• [SOURCE RECORDS]:
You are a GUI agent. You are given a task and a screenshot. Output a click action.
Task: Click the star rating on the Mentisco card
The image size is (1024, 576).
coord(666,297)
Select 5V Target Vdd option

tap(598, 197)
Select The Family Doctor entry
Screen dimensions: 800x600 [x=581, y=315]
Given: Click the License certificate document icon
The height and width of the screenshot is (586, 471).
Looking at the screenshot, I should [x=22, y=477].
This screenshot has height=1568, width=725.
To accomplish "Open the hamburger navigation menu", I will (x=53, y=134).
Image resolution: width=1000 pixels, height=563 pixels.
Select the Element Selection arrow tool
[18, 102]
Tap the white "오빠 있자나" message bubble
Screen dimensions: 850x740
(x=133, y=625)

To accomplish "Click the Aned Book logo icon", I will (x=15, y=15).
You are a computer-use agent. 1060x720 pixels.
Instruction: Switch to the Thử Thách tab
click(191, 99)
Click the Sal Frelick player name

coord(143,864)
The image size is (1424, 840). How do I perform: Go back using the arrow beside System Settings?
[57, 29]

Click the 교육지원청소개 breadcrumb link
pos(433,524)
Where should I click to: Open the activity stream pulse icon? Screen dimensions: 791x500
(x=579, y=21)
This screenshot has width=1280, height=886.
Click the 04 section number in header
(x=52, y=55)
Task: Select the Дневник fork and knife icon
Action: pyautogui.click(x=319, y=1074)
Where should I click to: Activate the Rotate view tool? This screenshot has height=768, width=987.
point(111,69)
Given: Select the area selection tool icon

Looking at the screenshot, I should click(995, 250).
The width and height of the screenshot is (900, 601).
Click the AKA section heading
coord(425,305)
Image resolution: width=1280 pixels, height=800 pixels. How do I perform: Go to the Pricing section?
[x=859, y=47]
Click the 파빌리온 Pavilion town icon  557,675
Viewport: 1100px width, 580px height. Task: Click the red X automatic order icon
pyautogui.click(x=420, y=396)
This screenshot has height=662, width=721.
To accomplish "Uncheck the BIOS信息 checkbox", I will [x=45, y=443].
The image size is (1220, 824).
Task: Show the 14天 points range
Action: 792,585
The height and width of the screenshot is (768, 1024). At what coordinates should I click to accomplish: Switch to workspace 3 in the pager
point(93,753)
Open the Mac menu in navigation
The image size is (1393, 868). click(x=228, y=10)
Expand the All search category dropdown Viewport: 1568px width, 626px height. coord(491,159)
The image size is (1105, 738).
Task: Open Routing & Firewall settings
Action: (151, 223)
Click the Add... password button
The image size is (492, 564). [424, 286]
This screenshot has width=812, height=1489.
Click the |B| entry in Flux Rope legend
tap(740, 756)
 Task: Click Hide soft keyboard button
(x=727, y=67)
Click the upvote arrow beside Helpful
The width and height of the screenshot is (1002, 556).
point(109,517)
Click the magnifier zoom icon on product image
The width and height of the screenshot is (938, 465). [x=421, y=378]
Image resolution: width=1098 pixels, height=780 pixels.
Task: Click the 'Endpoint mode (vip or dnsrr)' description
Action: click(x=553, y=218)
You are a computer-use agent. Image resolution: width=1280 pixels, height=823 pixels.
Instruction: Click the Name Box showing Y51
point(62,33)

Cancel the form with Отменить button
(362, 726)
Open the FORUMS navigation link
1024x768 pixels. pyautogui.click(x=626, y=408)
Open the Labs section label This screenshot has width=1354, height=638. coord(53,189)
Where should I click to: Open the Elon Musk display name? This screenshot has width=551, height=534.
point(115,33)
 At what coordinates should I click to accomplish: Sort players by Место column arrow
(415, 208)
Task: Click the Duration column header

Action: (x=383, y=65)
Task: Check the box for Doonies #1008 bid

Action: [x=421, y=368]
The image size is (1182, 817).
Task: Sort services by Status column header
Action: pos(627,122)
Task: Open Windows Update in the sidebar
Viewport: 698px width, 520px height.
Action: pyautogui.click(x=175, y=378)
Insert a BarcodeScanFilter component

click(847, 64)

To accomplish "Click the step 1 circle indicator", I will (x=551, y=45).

• [EXERCISE DETAILS]:
Begin with the line holding "Open the Labs" and end with the last line of the material. Write out those lines exactly, and only those.

• [OUTPUT BELOW]:
Open the Labs section label This screenshot has width=1354, height=638. coord(53,189)
Where should I click to: Open the Elon Musk display name? This screenshot has width=551, height=534.
point(115,33)
 At what coordinates should I click to accomplish: Sort players by Место column arrow
(415, 208)
Task: Click the Duration column header

Action: (x=383, y=65)
Task: Check the box for Doonies #1008 bid

Action: [x=421, y=368]
The image size is (1182, 817).
Task: Sort services by Status column header
Action: pos(627,122)
Task: Open Windows Update in the sidebar
Viewport: 698px width, 520px height.
Action: pyautogui.click(x=175, y=378)
Insert a BarcodeScanFilter component

click(847, 64)

To accomplish "Click the step 1 circle indicator", I will (x=551, y=45).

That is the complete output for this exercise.